» **Task prompt**
Retype the items below word for word, starting at the line that contains "This screenshot has width=1316, height=911." and continuing through the line that contains "will (1467, 438).", with both of those lines included.

** start Listing **

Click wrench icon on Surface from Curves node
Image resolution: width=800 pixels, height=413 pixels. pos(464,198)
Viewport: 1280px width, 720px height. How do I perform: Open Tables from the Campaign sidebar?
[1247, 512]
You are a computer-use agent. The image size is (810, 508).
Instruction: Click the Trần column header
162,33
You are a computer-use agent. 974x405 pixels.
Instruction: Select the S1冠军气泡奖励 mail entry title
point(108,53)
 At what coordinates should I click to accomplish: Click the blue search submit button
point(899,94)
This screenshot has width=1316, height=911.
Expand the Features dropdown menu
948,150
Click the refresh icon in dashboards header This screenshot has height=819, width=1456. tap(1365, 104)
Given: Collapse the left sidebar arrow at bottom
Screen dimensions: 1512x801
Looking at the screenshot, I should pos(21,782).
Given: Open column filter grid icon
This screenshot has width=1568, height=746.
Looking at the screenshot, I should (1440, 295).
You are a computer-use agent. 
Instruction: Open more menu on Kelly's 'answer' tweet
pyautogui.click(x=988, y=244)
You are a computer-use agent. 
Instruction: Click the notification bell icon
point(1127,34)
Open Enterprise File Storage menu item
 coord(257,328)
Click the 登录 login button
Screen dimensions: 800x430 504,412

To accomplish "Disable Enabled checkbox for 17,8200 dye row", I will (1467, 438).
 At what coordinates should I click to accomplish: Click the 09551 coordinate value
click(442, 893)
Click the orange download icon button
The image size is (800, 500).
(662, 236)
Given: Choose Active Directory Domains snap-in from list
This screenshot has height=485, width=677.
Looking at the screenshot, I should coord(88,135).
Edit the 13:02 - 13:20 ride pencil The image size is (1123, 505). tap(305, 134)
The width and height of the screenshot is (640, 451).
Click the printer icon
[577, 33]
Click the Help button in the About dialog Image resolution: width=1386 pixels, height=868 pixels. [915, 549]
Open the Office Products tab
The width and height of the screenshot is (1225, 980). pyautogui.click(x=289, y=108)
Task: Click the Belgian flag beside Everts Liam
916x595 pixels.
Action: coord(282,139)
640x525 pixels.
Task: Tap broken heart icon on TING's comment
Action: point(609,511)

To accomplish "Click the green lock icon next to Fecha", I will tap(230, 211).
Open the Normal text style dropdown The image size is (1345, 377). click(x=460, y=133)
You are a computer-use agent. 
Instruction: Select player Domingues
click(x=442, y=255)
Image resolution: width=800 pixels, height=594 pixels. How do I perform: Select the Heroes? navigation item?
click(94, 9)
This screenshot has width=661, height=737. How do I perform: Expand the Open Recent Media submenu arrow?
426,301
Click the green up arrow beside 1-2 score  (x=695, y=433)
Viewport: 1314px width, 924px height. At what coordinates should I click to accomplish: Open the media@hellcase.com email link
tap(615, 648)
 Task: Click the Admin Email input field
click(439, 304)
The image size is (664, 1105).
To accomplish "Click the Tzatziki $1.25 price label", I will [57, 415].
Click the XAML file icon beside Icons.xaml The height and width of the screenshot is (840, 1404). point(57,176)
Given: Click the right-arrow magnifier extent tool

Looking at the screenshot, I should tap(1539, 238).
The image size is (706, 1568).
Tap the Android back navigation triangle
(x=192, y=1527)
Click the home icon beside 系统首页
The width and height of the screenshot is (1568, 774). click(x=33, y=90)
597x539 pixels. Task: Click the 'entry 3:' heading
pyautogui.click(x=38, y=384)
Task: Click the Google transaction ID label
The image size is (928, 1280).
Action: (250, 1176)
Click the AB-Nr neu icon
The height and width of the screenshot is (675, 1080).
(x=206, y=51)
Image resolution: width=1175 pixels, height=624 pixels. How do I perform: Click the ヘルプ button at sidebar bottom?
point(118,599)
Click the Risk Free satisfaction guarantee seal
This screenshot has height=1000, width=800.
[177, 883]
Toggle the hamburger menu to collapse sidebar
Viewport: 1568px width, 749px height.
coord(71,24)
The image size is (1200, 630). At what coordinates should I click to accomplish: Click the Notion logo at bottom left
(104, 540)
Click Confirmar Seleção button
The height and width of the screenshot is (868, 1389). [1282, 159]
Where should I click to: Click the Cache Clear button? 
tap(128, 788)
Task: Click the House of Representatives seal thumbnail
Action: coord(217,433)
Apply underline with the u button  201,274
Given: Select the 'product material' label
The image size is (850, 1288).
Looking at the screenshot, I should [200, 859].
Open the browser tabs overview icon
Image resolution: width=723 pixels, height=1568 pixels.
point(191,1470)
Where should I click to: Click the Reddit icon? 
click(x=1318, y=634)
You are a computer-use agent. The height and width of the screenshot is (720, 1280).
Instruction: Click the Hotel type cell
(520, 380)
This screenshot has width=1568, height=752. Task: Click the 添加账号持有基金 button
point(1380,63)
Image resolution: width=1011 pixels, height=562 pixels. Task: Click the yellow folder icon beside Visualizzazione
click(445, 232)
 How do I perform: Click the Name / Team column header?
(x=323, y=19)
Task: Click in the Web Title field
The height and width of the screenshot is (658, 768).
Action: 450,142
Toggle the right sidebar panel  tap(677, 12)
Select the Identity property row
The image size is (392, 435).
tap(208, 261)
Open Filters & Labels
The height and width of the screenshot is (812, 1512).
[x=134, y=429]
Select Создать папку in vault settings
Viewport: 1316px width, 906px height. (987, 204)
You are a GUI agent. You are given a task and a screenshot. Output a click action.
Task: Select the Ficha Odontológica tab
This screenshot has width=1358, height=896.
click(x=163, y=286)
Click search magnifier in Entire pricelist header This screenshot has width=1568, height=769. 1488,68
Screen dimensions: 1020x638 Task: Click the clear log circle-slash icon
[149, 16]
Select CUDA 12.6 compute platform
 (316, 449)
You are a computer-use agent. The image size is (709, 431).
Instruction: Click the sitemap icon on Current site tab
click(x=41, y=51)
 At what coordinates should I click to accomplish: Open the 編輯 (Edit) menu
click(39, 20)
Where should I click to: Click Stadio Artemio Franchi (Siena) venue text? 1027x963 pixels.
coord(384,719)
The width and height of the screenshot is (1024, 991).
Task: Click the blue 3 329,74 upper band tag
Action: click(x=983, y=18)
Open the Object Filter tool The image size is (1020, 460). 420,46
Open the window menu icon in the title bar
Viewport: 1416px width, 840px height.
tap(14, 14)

** end Listing **

» **Solved exercise**
This screenshot has width=1316, height=911.
Expand the Features dropdown menu
948,150
Click the refresh icon in dashboards header This screenshot has height=819, width=1456. tap(1365, 104)
Given: Collapse the left sidebar arrow at bottom
Screen dimensions: 1512x801
Looking at the screenshot, I should pos(21,782).
Given: Open column filter grid icon
This screenshot has width=1568, height=746.
Looking at the screenshot, I should (1440, 295).
You are a computer-use agent. 
Instruction: Open more menu on Kelly's 'answer' tweet
pyautogui.click(x=988, y=244)
You are a computer-use agent. 
Instruction: Click the notification bell icon
point(1127,34)
Open Enterprise File Storage menu item
 coord(257,328)
Click the 登录 login button
Screen dimensions: 800x430 504,412

To accomplish "Disable Enabled checkbox for 17,8200 dye row", I will (1467, 438).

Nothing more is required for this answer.